What has driven performance in 2QFY11?
  • PTC managed a just 0.5% YoY growth in its net sales during 2QFY11. This was despite a strong 21% YoY growth in traded volumes, which stood at 7,730 m units during the quarter. However, the realisations on these volumes averaged Rs 3.19 per unit, down around 17% YoY and thus impacting the overall sales. For 1HFY11, PTCs trading volumes increased by 27% YoY.

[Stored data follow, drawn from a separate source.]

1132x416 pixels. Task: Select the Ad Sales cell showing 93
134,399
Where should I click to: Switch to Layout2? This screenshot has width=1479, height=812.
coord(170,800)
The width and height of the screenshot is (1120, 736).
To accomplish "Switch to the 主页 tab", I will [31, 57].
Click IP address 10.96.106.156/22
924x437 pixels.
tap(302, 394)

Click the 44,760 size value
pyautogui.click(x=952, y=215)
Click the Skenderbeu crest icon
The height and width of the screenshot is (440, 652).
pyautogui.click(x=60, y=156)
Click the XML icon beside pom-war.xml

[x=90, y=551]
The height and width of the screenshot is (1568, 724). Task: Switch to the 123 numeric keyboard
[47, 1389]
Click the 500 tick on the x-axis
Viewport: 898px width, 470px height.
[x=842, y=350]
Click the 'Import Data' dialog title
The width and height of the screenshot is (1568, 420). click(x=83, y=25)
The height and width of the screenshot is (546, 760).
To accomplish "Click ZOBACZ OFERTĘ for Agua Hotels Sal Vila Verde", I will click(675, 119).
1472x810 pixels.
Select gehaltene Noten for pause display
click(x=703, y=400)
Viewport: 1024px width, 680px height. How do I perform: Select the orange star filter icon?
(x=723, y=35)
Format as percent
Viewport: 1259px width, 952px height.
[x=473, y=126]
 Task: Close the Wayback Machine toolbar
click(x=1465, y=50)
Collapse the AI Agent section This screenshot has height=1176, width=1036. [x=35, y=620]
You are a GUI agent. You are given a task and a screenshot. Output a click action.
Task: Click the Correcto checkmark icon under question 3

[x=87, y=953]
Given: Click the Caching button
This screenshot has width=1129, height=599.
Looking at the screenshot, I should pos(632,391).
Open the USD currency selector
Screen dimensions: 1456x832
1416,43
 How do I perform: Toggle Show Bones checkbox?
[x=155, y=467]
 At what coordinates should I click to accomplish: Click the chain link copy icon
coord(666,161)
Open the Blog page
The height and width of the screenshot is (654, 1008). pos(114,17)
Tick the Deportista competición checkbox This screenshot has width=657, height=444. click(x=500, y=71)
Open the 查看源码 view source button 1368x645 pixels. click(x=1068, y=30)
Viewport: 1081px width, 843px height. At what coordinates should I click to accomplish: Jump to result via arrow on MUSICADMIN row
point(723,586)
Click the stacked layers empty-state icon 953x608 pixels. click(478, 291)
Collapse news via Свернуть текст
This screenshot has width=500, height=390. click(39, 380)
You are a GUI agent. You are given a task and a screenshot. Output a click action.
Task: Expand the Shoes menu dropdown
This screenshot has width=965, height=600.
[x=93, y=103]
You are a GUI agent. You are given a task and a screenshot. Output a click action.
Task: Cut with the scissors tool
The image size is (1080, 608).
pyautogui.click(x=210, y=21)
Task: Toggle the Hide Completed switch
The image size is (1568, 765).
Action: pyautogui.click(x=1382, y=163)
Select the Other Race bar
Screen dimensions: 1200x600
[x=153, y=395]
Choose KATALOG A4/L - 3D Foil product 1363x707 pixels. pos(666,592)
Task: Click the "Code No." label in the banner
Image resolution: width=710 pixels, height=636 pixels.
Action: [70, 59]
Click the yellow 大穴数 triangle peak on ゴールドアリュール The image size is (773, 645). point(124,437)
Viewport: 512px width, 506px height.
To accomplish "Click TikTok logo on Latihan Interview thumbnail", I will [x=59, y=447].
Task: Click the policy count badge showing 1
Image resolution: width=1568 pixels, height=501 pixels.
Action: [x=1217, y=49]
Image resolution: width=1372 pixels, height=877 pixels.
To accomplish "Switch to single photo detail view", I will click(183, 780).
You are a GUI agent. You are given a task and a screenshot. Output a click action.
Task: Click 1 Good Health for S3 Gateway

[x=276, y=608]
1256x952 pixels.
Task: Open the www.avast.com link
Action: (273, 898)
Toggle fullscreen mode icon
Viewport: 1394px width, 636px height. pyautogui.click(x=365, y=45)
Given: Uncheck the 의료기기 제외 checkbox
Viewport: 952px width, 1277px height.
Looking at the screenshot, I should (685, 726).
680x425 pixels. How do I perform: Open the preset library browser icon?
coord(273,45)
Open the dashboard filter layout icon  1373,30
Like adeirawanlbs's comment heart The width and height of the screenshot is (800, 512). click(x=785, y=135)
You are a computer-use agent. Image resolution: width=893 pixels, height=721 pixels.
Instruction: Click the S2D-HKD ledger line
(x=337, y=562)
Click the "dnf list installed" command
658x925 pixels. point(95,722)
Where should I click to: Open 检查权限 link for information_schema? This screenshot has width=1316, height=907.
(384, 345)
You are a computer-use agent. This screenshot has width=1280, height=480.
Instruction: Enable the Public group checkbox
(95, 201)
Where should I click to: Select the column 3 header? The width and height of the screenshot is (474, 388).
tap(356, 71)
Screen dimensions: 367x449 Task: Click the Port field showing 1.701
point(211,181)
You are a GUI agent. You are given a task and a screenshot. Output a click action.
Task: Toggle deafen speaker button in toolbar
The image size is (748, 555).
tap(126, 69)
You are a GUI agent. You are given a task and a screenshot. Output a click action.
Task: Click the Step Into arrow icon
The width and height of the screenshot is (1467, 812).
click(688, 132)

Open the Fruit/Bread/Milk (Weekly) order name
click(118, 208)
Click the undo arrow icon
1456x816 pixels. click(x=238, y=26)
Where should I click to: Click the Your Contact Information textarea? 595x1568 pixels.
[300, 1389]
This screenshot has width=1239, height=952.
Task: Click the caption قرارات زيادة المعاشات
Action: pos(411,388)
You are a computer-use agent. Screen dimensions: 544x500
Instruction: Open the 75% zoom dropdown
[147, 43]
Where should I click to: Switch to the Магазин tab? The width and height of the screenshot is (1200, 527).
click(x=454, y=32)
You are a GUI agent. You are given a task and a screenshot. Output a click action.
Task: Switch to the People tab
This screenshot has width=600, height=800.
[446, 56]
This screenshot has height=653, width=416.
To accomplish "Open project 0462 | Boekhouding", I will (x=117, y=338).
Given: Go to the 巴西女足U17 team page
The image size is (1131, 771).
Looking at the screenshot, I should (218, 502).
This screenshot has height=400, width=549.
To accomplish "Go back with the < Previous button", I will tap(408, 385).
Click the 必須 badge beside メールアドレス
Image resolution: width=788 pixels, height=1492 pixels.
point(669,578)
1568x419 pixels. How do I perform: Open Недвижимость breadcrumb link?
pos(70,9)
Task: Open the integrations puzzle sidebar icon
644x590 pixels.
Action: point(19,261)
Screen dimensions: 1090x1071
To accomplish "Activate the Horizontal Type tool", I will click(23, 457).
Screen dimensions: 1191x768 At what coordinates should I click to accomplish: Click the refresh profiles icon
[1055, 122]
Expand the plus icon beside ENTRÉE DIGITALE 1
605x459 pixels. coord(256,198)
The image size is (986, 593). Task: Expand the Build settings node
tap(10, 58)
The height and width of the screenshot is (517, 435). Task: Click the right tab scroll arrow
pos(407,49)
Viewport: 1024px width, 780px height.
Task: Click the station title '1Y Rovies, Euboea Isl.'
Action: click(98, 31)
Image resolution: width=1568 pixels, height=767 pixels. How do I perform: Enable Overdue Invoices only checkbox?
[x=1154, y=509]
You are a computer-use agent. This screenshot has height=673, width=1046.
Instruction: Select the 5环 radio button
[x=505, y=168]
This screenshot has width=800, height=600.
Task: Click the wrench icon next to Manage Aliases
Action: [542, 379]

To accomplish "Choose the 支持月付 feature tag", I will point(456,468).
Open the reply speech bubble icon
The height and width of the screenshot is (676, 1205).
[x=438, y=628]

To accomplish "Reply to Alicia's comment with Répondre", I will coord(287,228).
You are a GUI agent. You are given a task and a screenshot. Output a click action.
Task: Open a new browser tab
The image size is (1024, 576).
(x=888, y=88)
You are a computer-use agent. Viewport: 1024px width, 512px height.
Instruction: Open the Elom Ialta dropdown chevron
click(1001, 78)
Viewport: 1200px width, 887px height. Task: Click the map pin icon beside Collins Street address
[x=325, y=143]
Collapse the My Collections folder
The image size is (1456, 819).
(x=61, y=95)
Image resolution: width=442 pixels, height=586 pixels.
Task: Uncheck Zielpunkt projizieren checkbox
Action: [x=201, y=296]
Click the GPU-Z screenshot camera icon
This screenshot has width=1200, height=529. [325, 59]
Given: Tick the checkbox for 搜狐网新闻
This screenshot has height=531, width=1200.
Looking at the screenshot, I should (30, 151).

  • PTCs operating margins improved to 1.5% in 2QFY11, from 1.2% in 2QFY10. This was helped by lower staff costs, which were subsequently a result of reversal of employee stock option expenses. Staff costs were in fact a negative figure during the quarter.

  • Despite the lacklustre showing on the sales front, PTC managed to grow its net profits by 29% YoY during 2QFY11. This was largely helped by the improvement in operating margins. Reduced taxes during the quarter also helped the growth in profits. PTCs effective tax rate stood at 27% during 2QFY11, as against 33% in 2QFY11.

What to expect?
At the current price of Rs 135, the stock is trading at a multiple of 30 times our estimated FY13 earnings. The management has maintained its view that the company is poised to grow at an average annual rate of 25-30% over the next few years. This is on the back of the power purchase agreements that it has signed over the past two years. PTCs 1HFY11 performance is fairly in line of meeting our full year FY11 targets. But based on current valuations, we maintain a cautious view on the stock.